PROMPT: Render the listing lines starting with the line that contains "Vulnerability Disclosure Program (77, 2486)" and going on through the line that contains "[Search] (202, 24)", both included, as a JSON list of strings with one string per line and blank lines left out.

-- start of RECORDS PROVIDED --

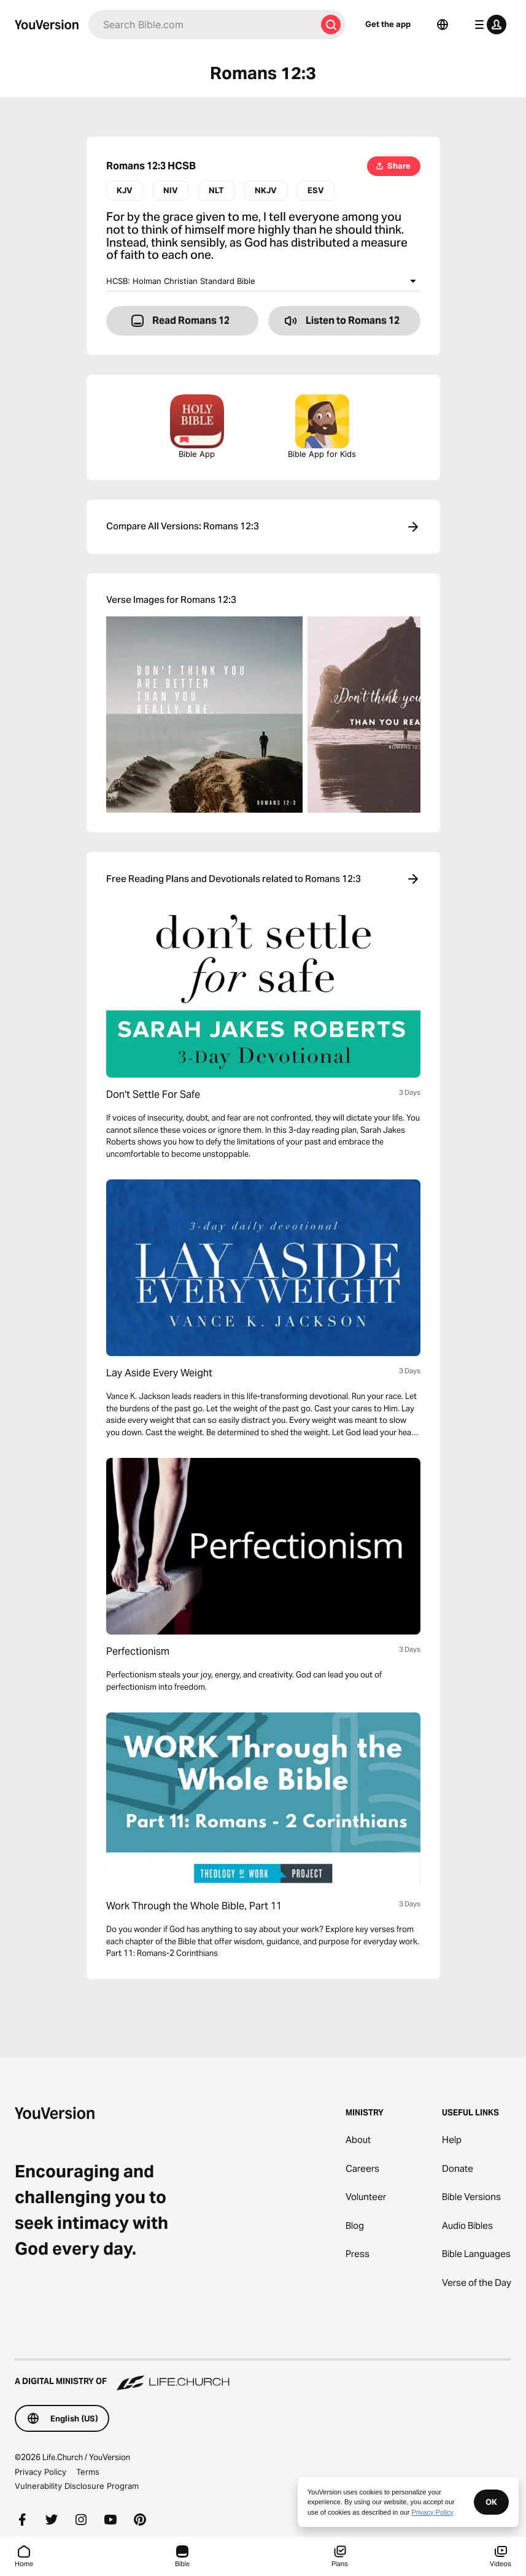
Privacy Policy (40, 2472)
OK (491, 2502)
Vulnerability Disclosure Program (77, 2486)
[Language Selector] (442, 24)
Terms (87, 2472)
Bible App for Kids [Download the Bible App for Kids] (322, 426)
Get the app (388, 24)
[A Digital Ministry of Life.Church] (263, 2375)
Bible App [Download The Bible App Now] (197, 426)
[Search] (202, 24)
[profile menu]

-- end of RECORDS PROVIDED --
-- start of RECORDS PROVIDED --

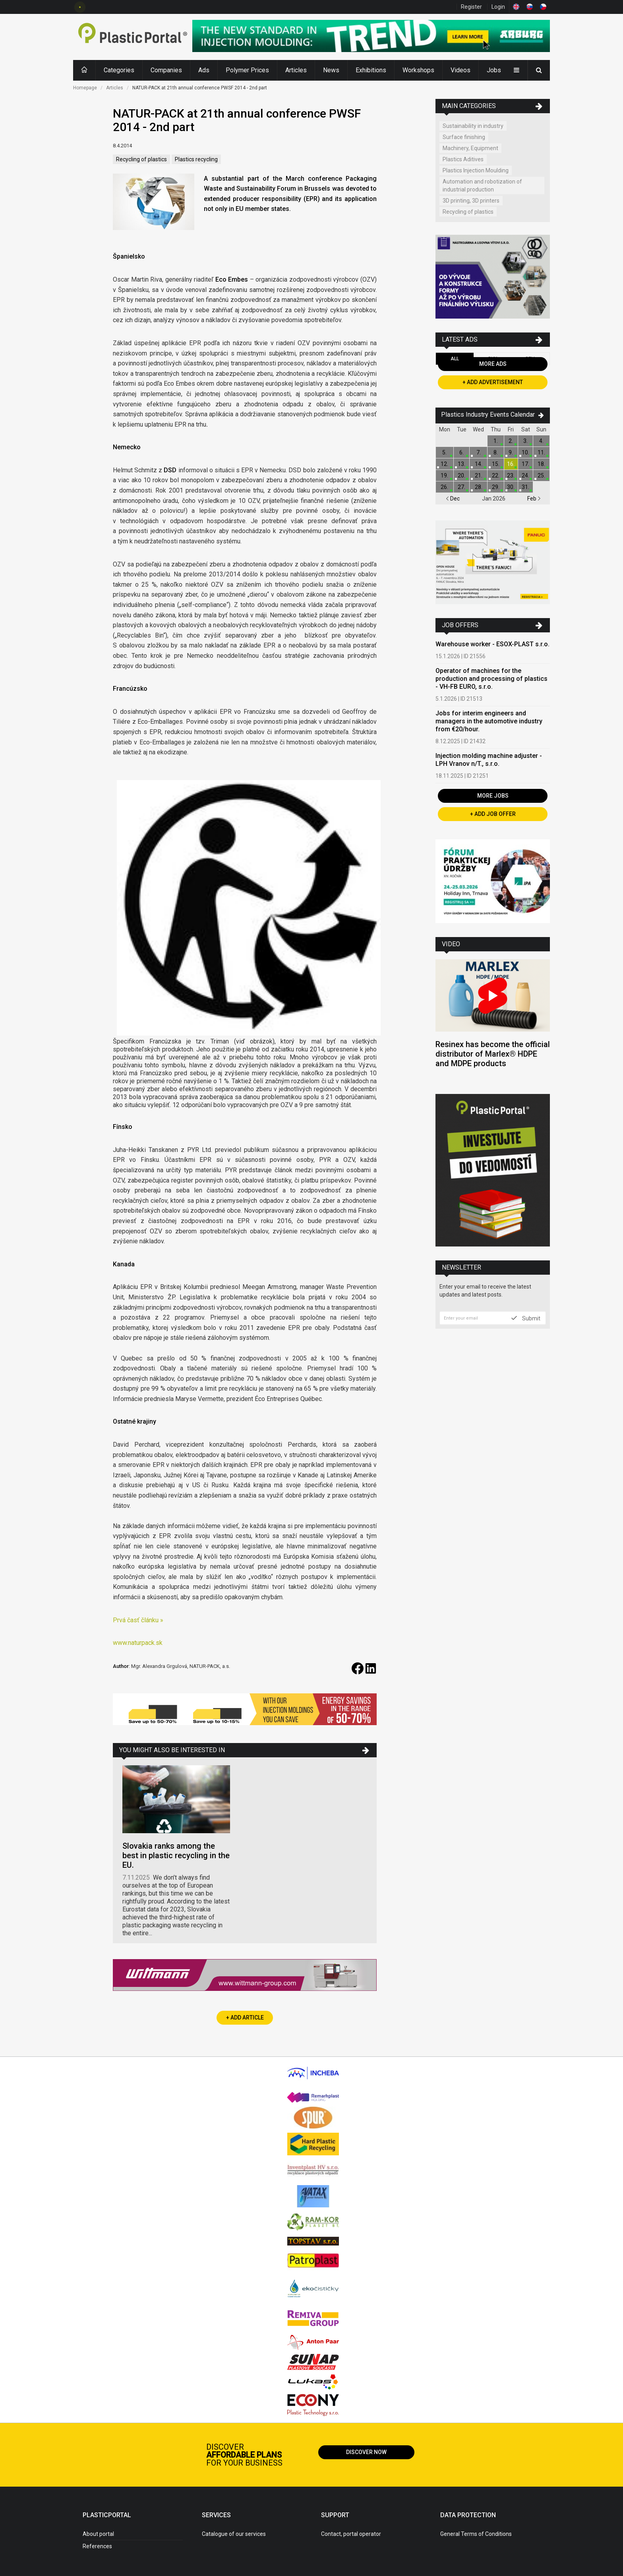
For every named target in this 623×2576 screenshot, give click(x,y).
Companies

-- end of RECORDS PROVIDED --

EXERCISE SOLUTION:
[
  "Vulnerability Disclosure Program (77, 2486)",
  "[Language Selector] (442, 24)",
  "Terms (87, 2472)",
  "Bible App for Kids [Download the Bible App for Kids] (322, 426)",
  "Get the app (388, 24)",
  "[A Digital Ministry of Life.Church] (263, 2375)",
  "Bible App [Download The Bible App Now] (197, 426)",
  "[Search] (202, 24)"
]